When the R&D is largely punted to 3rd parties (either outsourced and/or after market opportunities)... sure. Apple will buy into that. Apple take on substantially higher inventory and return on investment risk.... not lately.
Good point, but even it just being a Windows only feature means Apple likely isn't inclined to factor it into any decisions.
The problem in the workstation market is that is is much smaller than the overall classic PC market ( personal computers excluding the tablets ). There are still substantial titles that carry weight that are Windows only because the Mac's sub 10% of the low millions workstation market is just to small to motivate ports to OS X. So BootCamp mode is a bit of a factor.

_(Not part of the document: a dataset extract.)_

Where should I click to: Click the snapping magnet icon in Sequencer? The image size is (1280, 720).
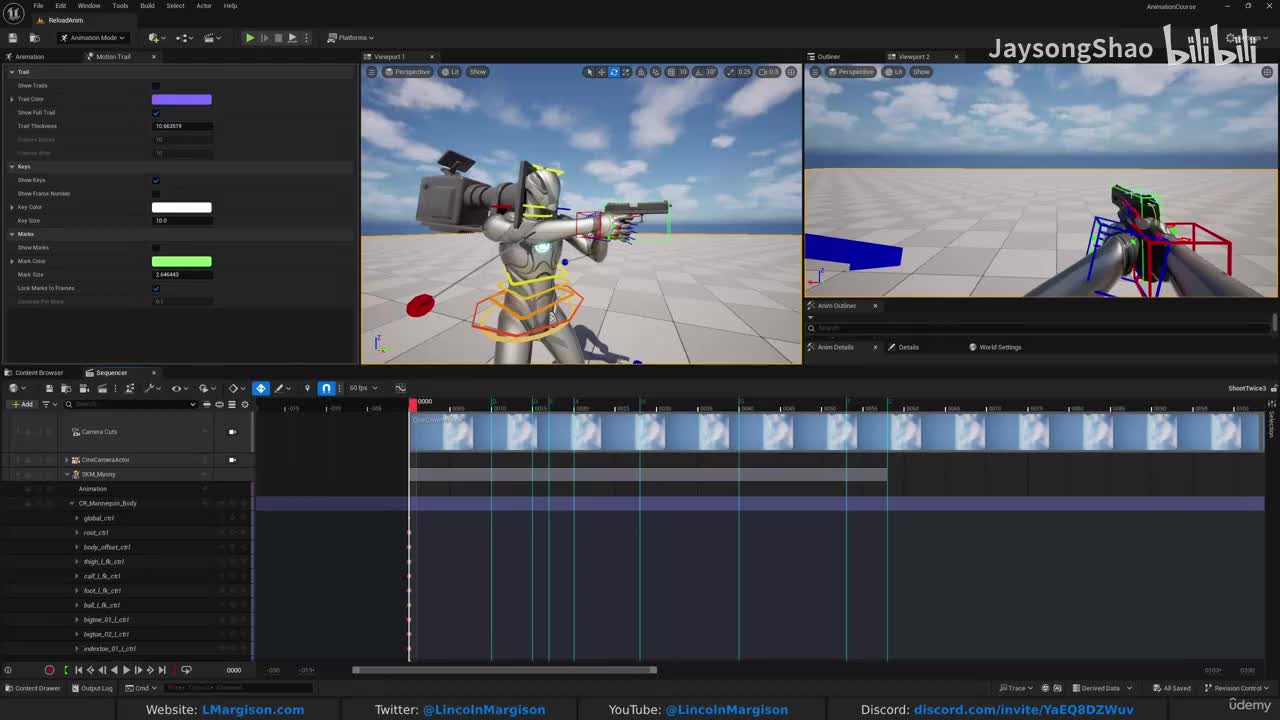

And as above... some yahoo thought Windows Crossfire was a "check the box" feature for the current Mac Pro. It isn't a prime factor, but if it is something "almost free" in the BootCamp support they have to do anyway then don't have to really push it into OS X either.
Metal would never work on the Mac unless Apple started making their own Mac GPUs. OpenGL already has enough trouble as a single standard as it is, and it's high level.
Mental/Mantle aren't a free pass long term. OpenGL is a more complicated stack but it deals with a boarder variety of hardware. I think that Metal/Mantle will lead to a flotsam of out of touch games over time. On iOS I don't think Apple cares. They will have taken their 30% cut of sales and will de-support the older hardware anyway over time.
Mantle has already bumped into the tip of the iceberg.
"... Because Tonga is based on a new GPU – and a newer version of GCN no less – the developers of Thief and Battlefield 4 have not had the opportunity to optimize their games for Tonga products. ..."
http://anandtech.com/show/8460/amd-radeon-r9-285-review/6
For the new card and non-aware software, Mantle isn't buying a whole lot in performance.
Gaming consoles don't change architectures every year. Perhaps there will be more shared gaming engine development over time but fast hardware development and low level APIs are in conflict over the long term from a maintenance and support perspective. How AMD makes that work long term will be interesting.